Nadja Maria Mourão1 Rita de Castro Engler2

RESUMO

Este artigo busca contextualizar e analisar os conceitos relacionados ao território, tradições e comunidades e a importância das manifestações culturais de algumas comunidades de Chapada Gaúcha e arredores, em especial, as narrativas colhidas durante o evento “Encontro dos Povos”. Tratamos de pesquisa-ação em que foram aplicadas oficinas de design, cultura e identidade, para estimular a inovação na produção artesanal, valorizando os atributos locais identificados. Entre os resultados da pesquisa, gerou-se a oportunidade de conhecimento e desenvolvimento de técnicas e novos modelos, sustentados nos recursos e cultura local.

Palavras Chave: Comunidade, Território, Tradições.

AbSTRACT

This article seeks to contextualize and analyze concepts related to territory, traditions and communities, and the importance of cultural manifestations of some communities of Chapada Gaúcha area, especially conversations collected during the “Encounter of Peoples”. Active research on culture and identity design workshops were implemented to stimulate innovation in craft production, valuing the identified local attributes. The results of this research generated the opportunity of learning and development of techniques, as well as new models, focused on local resources and culture.

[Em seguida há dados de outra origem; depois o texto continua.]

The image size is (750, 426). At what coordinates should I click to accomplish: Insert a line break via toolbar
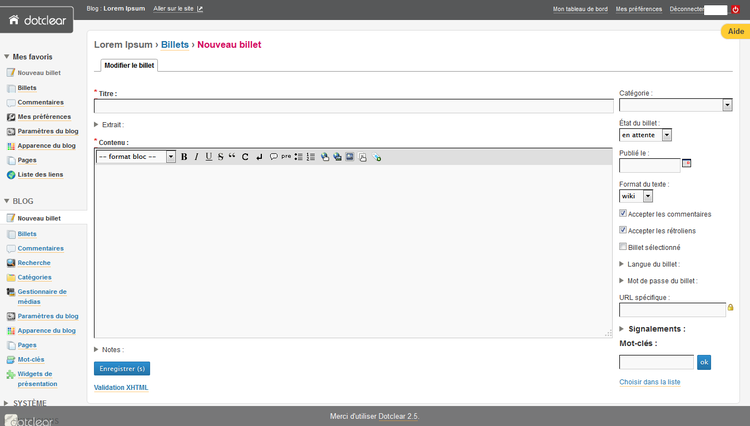click(x=259, y=157)
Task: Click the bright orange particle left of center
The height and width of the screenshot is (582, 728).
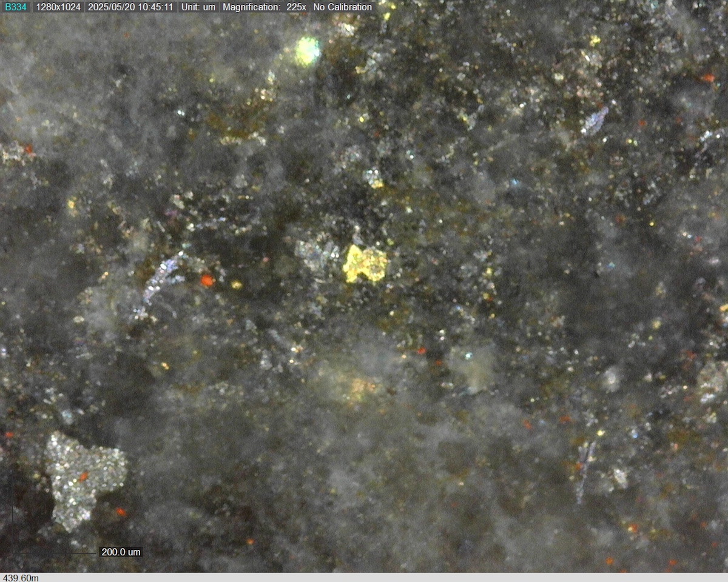Action: pyautogui.click(x=207, y=281)
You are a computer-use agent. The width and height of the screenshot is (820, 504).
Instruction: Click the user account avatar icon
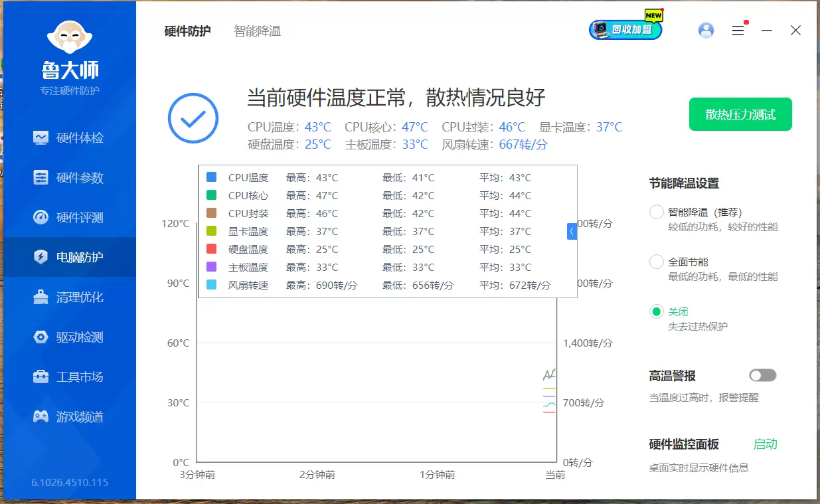(x=706, y=31)
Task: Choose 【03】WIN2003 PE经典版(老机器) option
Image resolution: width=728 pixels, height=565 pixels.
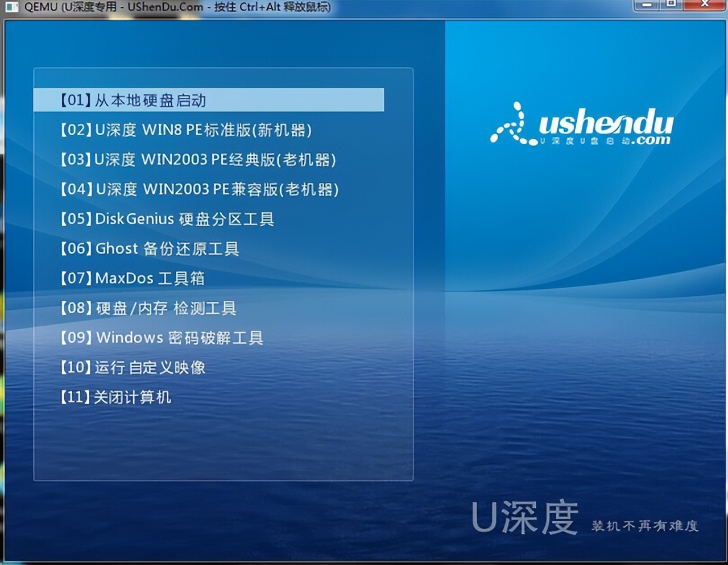Action: pyautogui.click(x=199, y=160)
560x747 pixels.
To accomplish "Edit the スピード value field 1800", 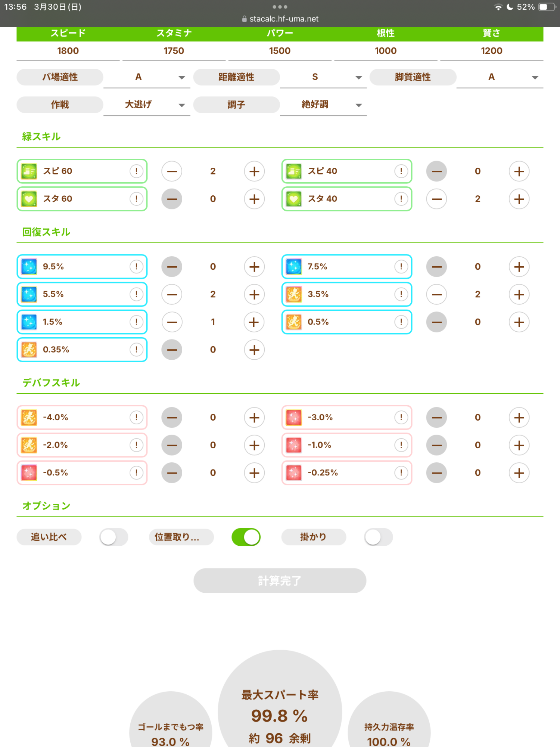I will tap(68, 51).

Keywords: Community Planning, Traditions

1 Doutoranda em Design – PPGD/UEMG (Orientadora: Rita de Castro Engler); membro e professora do CEDTec – Centro de Estu-dos em Design e Tecnologia da Escola de Design/Universidade do Estado de Minas Gerais. E-mail: [email protected] Doutorado em Engenharia de Produção e Gestão de Inovação Tecnológica – Ecole Centrale Paris/FR, Pós-doutorado em Design Social na Ryerson University – Toronto/CA, coordenadora Mestrado e Doutorado do PPGD/UEMG e do CEDTec. E-mail: [email protected].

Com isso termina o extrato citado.